→ **Work task**
All lines in the material below that contain "computer" should be located and copied.

→ **Input records**
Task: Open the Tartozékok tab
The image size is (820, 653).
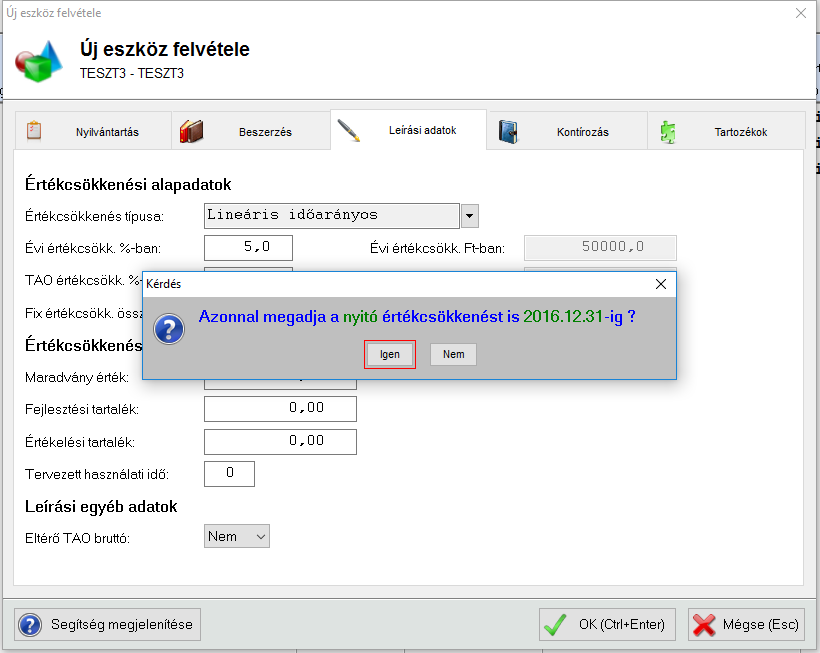Action: point(741,131)
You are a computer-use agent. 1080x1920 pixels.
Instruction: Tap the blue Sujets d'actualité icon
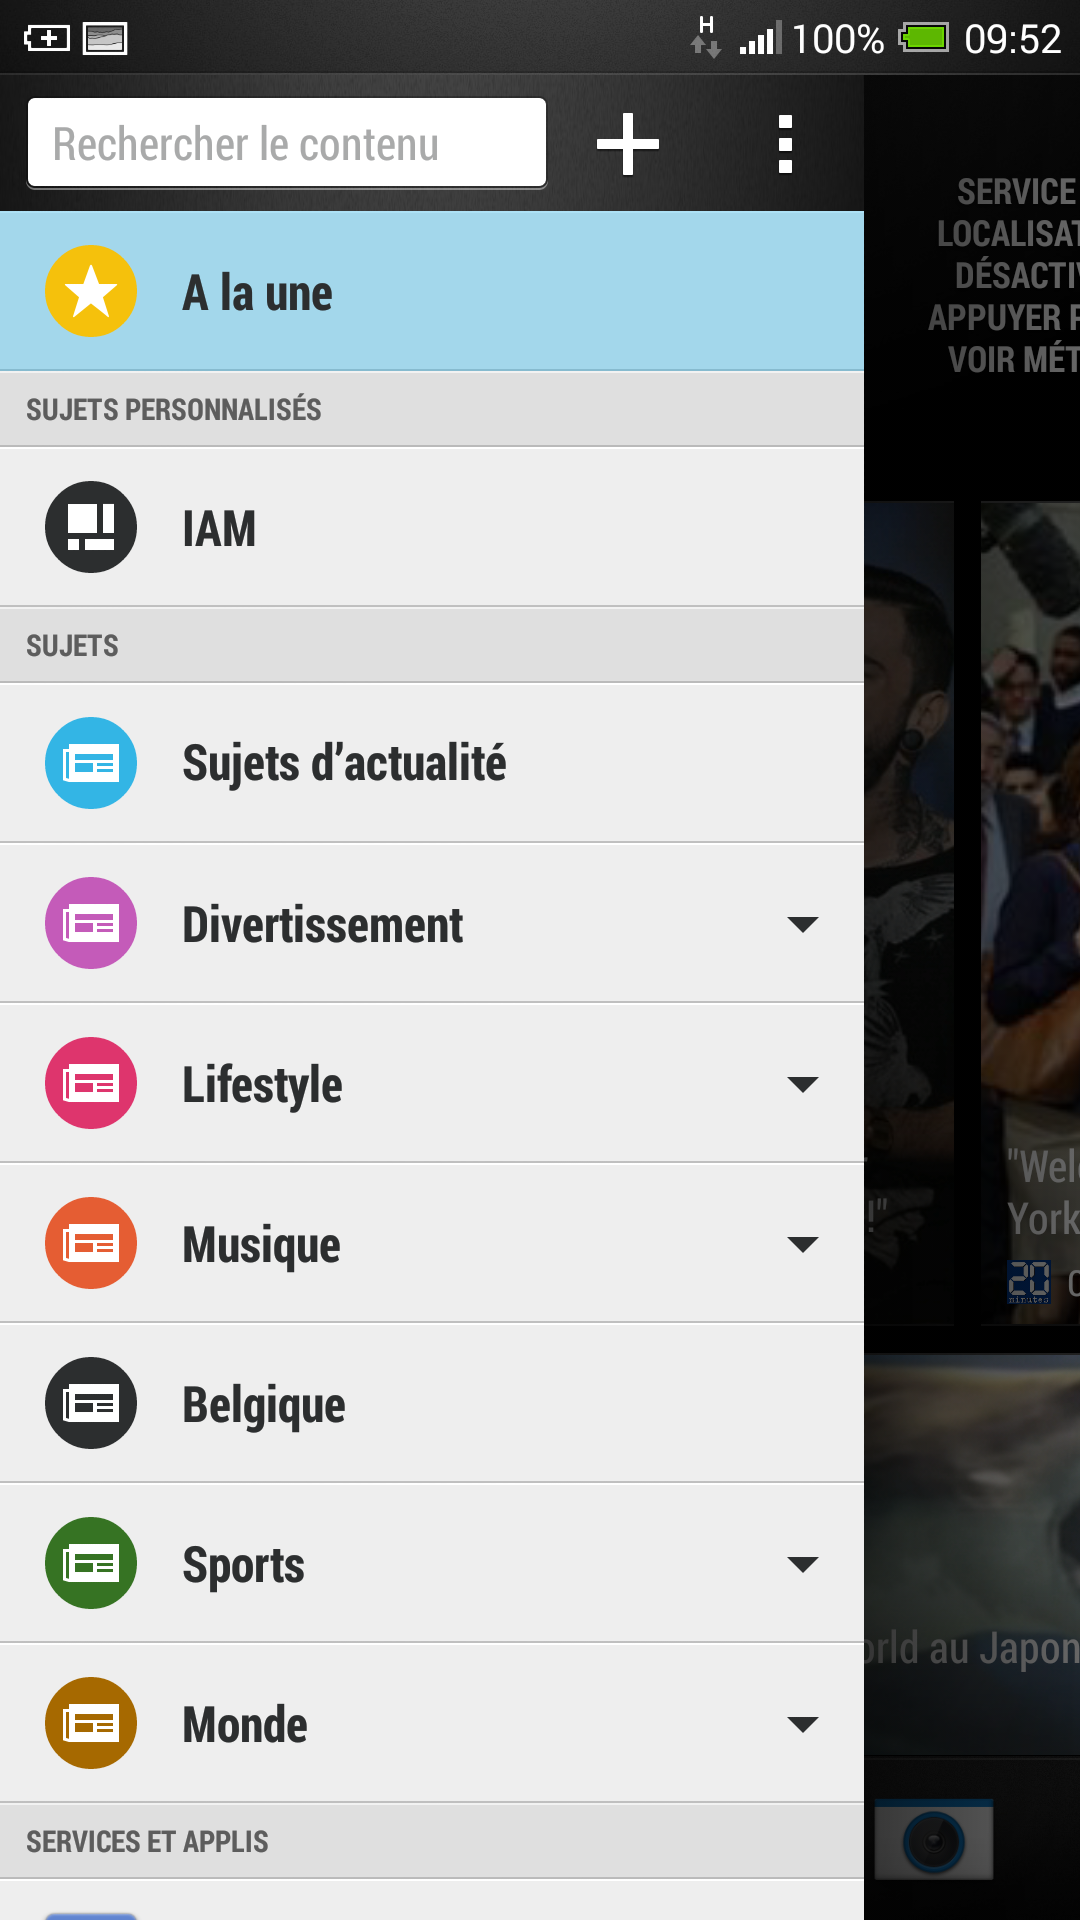pos(91,763)
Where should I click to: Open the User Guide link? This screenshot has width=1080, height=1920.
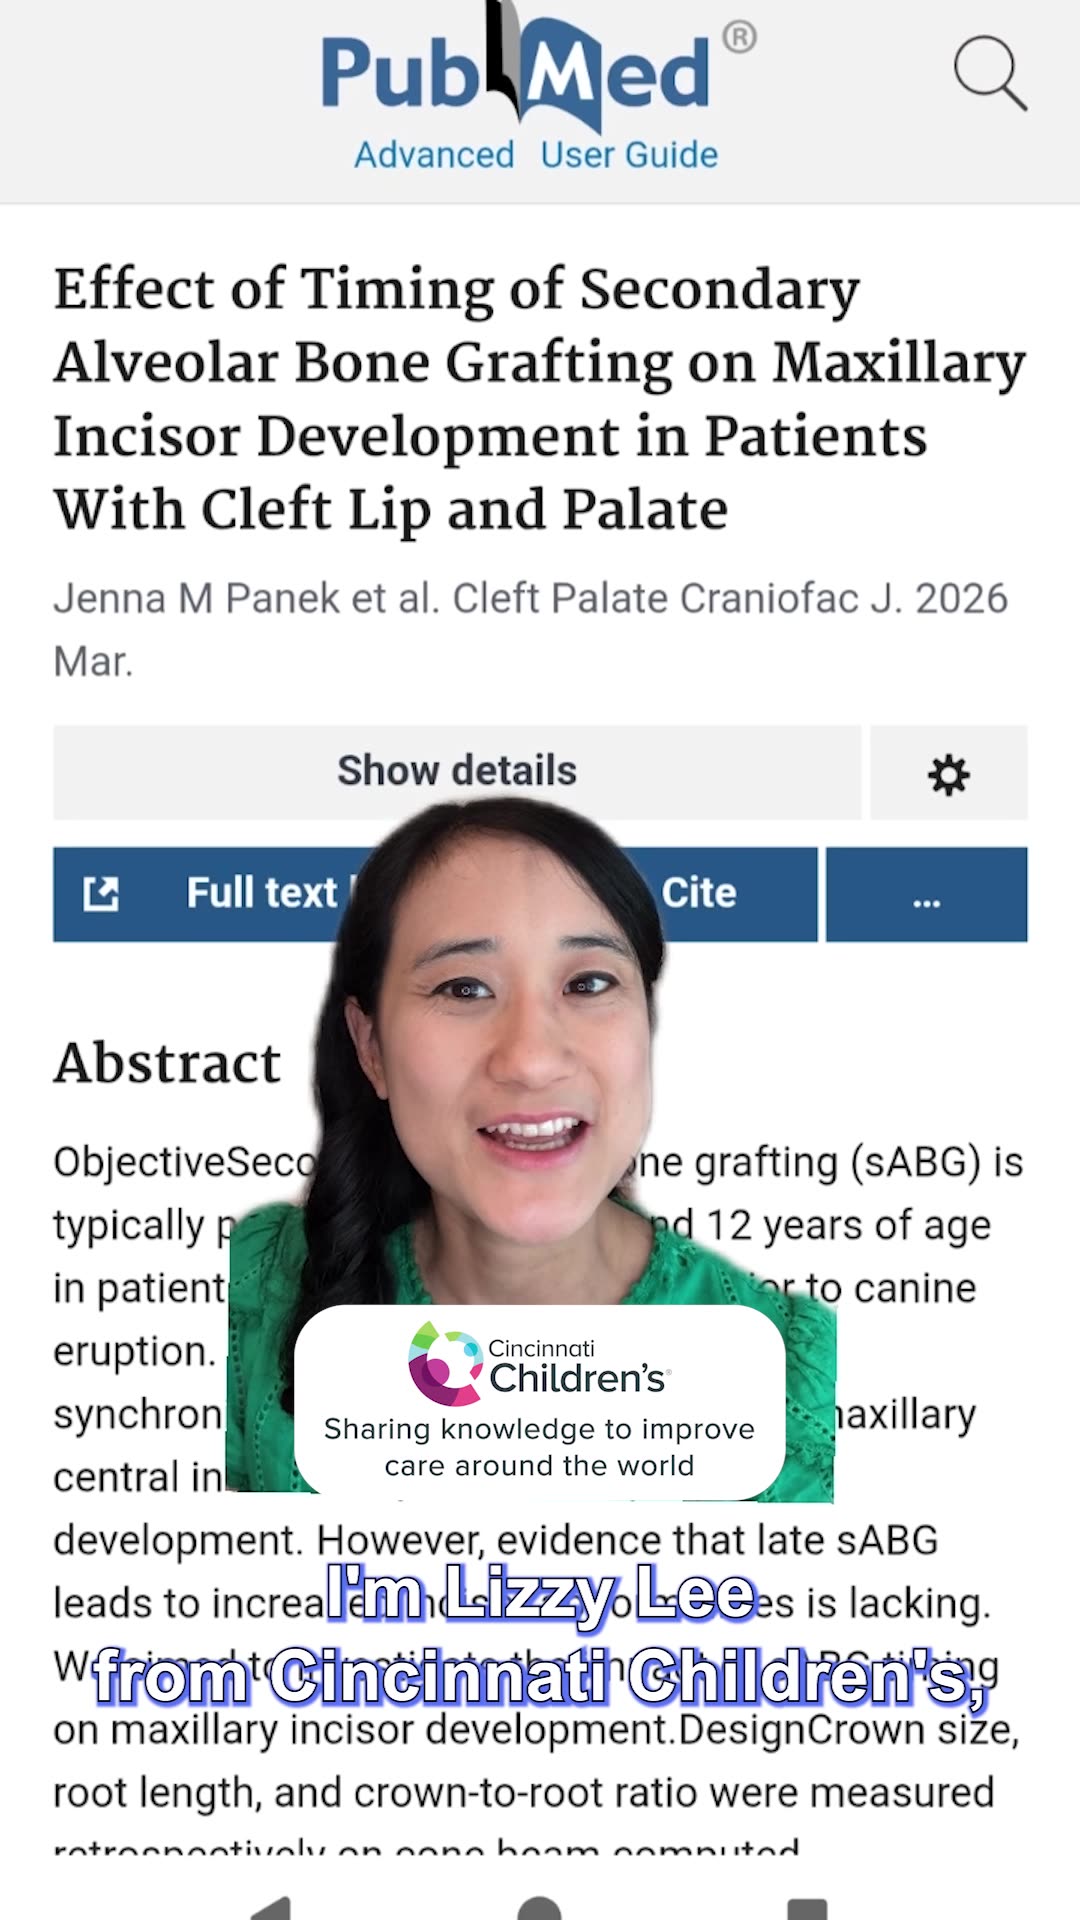click(x=629, y=155)
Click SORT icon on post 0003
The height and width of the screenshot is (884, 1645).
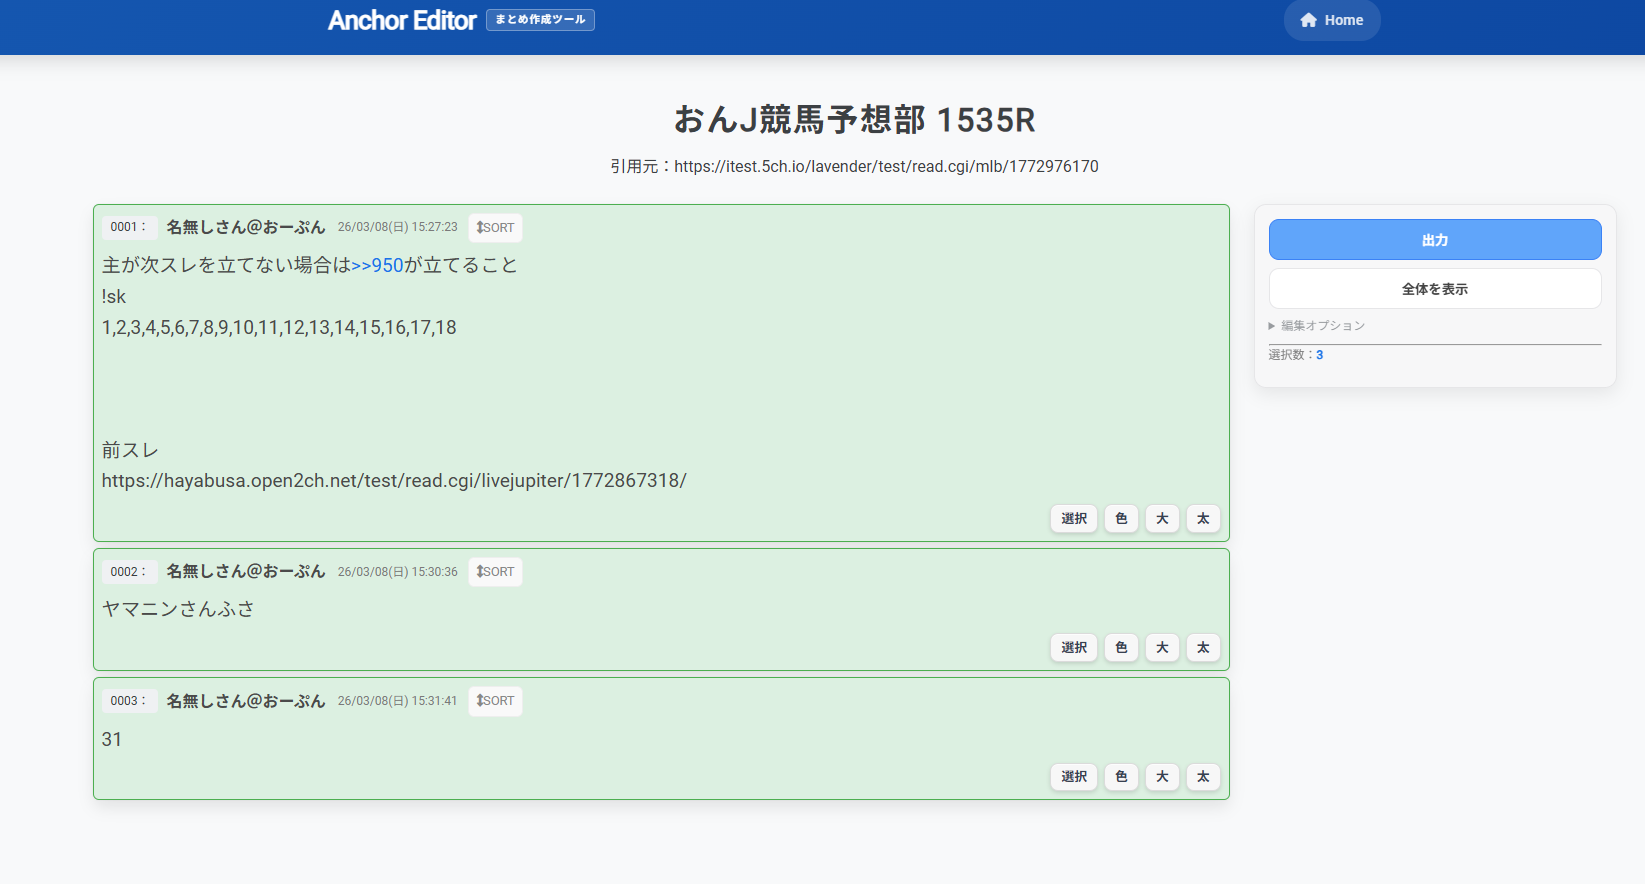(495, 701)
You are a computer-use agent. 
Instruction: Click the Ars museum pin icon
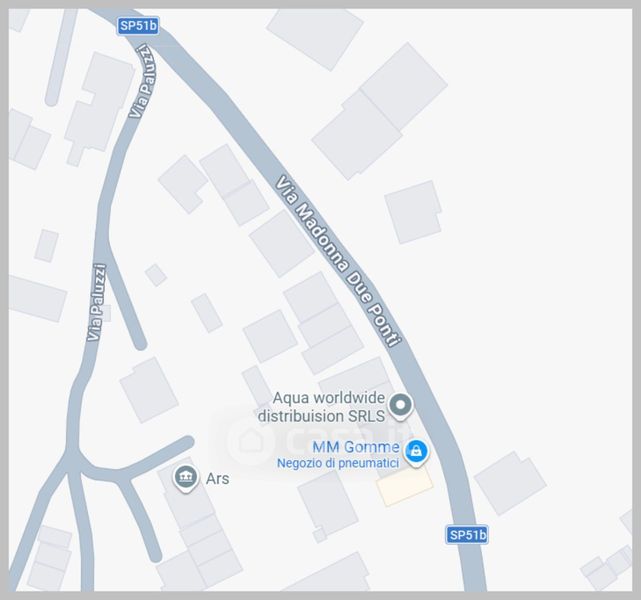[186, 478]

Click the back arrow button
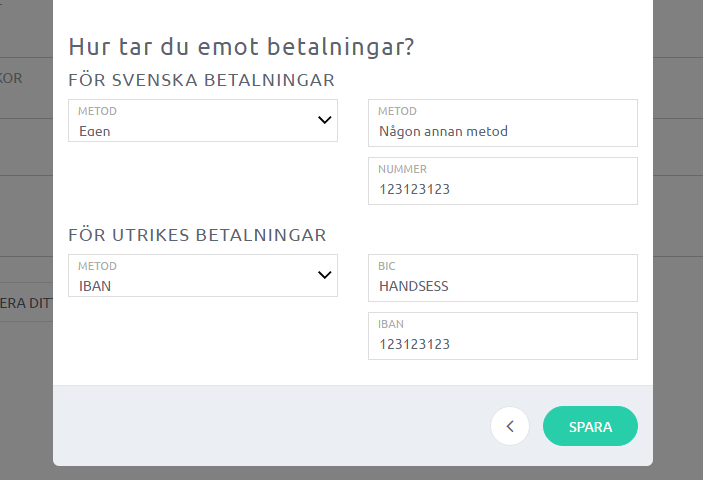510,426
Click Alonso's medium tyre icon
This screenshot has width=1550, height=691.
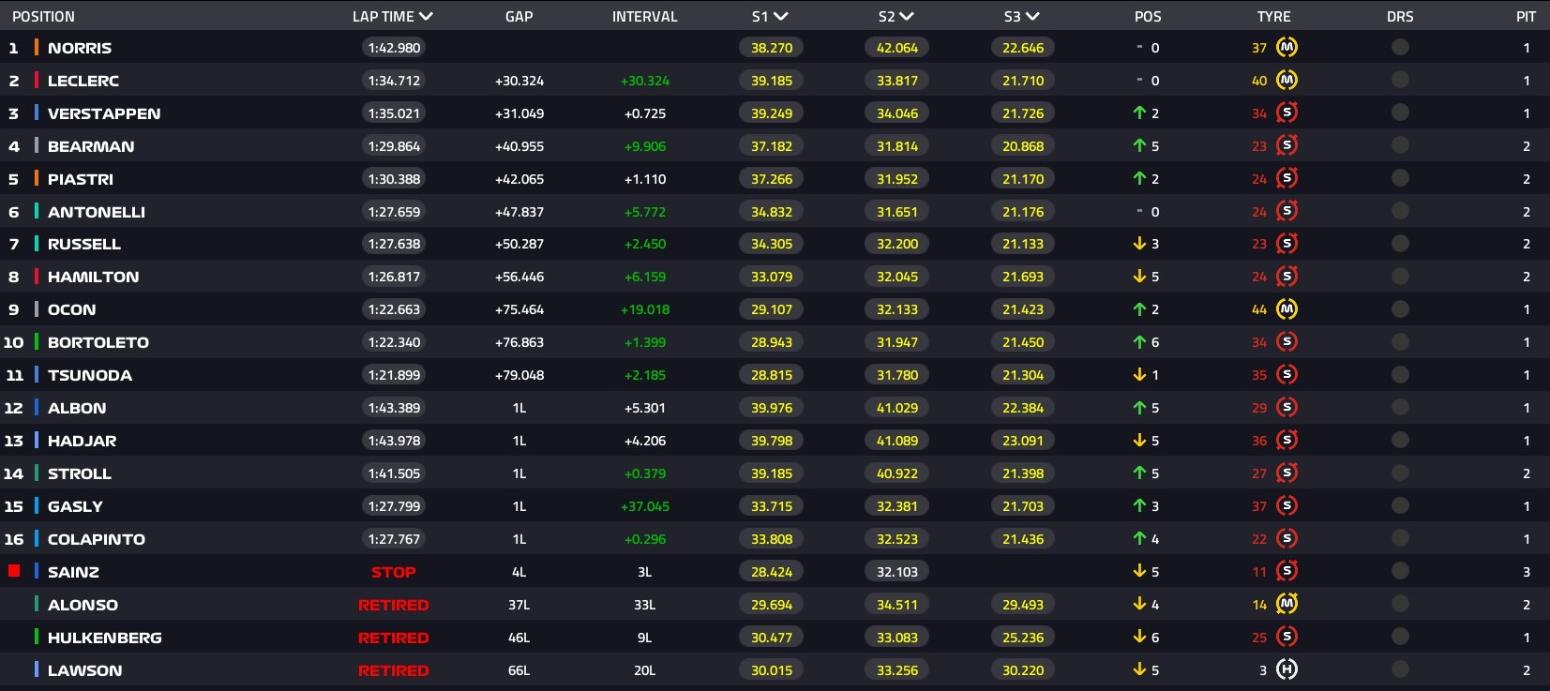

→ **Answer for the task**
You are a computer-use agent. 1080x1920 pixels.
You are a computer-use agent. 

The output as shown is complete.